[WORK TO BE COMPLETED] Return each of the following entries verbatim, without altering a single character.

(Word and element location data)
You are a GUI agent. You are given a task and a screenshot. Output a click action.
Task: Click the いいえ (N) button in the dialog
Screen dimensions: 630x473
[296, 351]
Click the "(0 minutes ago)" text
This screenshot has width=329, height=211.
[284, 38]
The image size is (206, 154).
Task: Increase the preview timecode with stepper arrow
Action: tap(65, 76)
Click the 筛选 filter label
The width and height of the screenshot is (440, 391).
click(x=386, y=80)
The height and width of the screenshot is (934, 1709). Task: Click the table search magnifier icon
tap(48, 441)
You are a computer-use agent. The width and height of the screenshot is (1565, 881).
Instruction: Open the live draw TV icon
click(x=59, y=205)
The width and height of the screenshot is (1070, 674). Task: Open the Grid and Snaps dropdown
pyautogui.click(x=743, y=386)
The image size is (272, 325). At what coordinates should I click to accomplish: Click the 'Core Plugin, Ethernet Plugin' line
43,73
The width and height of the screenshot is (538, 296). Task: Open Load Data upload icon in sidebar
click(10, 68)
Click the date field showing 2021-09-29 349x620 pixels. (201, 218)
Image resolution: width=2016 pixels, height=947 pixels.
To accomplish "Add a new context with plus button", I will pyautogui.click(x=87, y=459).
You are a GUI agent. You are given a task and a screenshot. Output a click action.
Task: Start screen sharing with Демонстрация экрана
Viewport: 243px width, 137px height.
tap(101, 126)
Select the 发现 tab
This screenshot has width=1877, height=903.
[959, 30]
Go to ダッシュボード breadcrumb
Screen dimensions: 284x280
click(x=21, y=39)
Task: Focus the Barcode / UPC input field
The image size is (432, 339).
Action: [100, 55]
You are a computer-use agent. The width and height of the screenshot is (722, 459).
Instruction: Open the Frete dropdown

[REPLY TO THE TASK]
You are a GUI agent. You are given a task and a screenshot. Output a click action.
Task: Click the いいえ (N) button in the dialog
Screen dimensions: 630x473
[296, 351]
Click the "(0 minutes ago)" text
This screenshot has width=329, height=211.
[284, 38]
The image size is (206, 154).
Task: Increase the preview timecode with stepper arrow
Action: tap(65, 76)
Click the 筛选 filter label
The width and height of the screenshot is (440, 391).
click(x=386, y=80)
The height and width of the screenshot is (934, 1709). Task: Click the table search magnifier icon
tap(48, 441)
You are a computer-use agent. The width and height of the screenshot is (1565, 881).
Instruction: Open the live draw TV icon
click(x=59, y=205)
The width and height of the screenshot is (1070, 674). Task: Open the Grid and Snaps dropdown
pyautogui.click(x=743, y=386)
The image size is (272, 325). At what coordinates should I click to accomplish: Click the 'Core Plugin, Ethernet Plugin' line
43,73
The width and height of the screenshot is (538, 296). Task: Open Load Data upload icon in sidebar
click(10, 68)
Click the date field showing 2021-09-29 349x620 pixels. (201, 218)
Image resolution: width=2016 pixels, height=947 pixels.
To accomplish "Add a new context with plus button", I will pyautogui.click(x=87, y=459).
You are a GUI agent. You are given a task and a screenshot. Output a click action.
Task: Start screen sharing with Демонстрация экрана
Viewport: 243px width, 137px height.
tap(101, 126)
Select the 发现 tab
This screenshot has width=1877, height=903.
[959, 30]
Go to ダッシュボード breadcrumb
Screen dimensions: 284x280
click(x=21, y=39)
Task: Focus the Barcode / UPC input field
The image size is (432, 339).
Action: [100, 55]
You are a computer-use agent. The width and height of the screenshot is (722, 459).
Instruction: Open the Frete dropdown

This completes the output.